The FTX-Alameda Bankruptcy Court has filed a suit against Jump Trading subsidiary Tai Mo Shan over a $264 million claim surrounding a loan transaction with Alameda Research. FTX’s attorneys argued that the claim was invalid because the loan never originated.
Tai Mo Shan is seeking approximately $264 million in damages from Alameda Research for failing to deliver 800 million Serum (SRM) tokens under a loan agreement dating back to August 2020. SRM is the native cryptocurrency of FTX-backed decentralized exchange Serum. Collapsed with FTX Exchange in 2022.
According to Court documentsJump Trading said it calculated the loss based on an options model that uses the market price at the time of SRM’s bankruptcy filing, the token’s implied volatility, the redemption option price, and other factors.
FTX’s attorneys asked the court to dismiss the claim on the grounds that Alameda Research never provided the loan.
“There is no question that Alameda failed to deliver the cryptocurrency contemplated in the loan agreement to the Master Loan Agreement. As such, the loan never originated,” FTX estate attorneys said in a court filing. “Nowhere in the Master Loan Agreement does it provide that Tai Mo Shan can compel Alameda to deliver the cryptocurrency or seek monetary damages for the loan that never originated.”
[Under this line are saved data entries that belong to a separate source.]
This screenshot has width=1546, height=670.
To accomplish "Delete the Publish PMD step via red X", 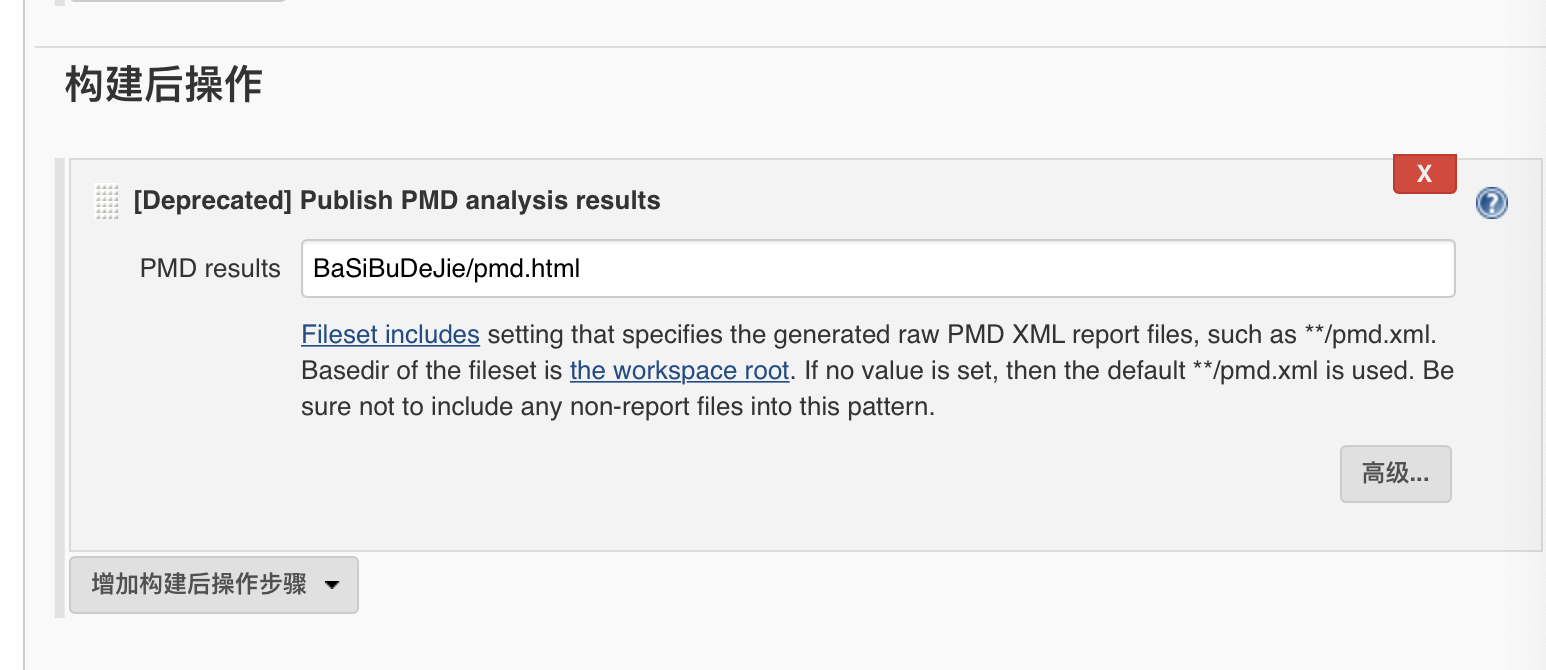I will [x=1425, y=174].
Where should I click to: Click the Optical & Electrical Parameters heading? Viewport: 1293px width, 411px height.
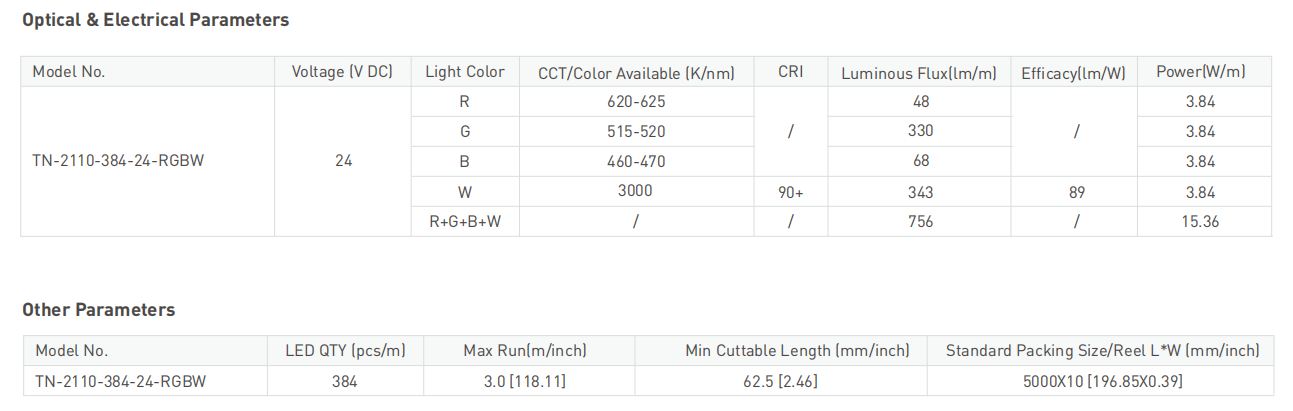[x=155, y=20]
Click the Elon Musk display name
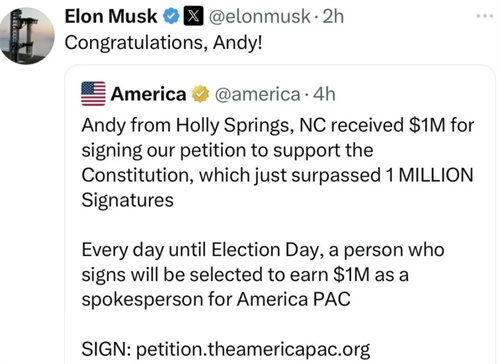This screenshot has height=364, width=500. pos(111,16)
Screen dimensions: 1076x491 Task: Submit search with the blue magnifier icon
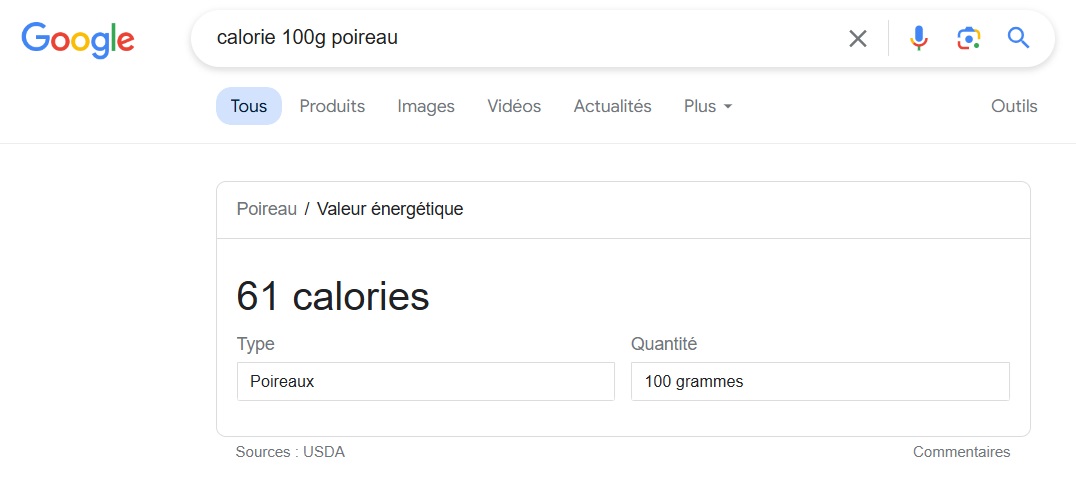[x=1018, y=38]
The estate also disputed Jump Trading’s $264 million damage estimate as “unfounded” and claimed Tai Mo Shan’s damage calculations were “completely unsubstantiated.” The attorneys argued that Jump’s use of an “options model” to calculate the damages was ambiguous and did not clearly explain how it arrived at the figure.
FTX also argued that Jump estimated its losses based on the price of SRM as of the date of the bankruptcy petition, but that the loan agreement did not require Tai Mo Shan to receive the tokens on that day, but rather in daily installments starting on August 1, 2023.
The filing also alleged that Tai Mo Shan may have been liable for fraudulent transfers, which FTX attorneys say should be another factor in dismissing the claims. “The Debtors allege that Tai Mo Shan may have received certain structured fraudulent transfers…including the loans at issue,” the filing said.
Meanwhile, FTX creditors have begun voting on a liquidation plan to compensate exchange customers, and must vote by August 16. The exchange plans to seek final approval for the liquidation plan in October of this year.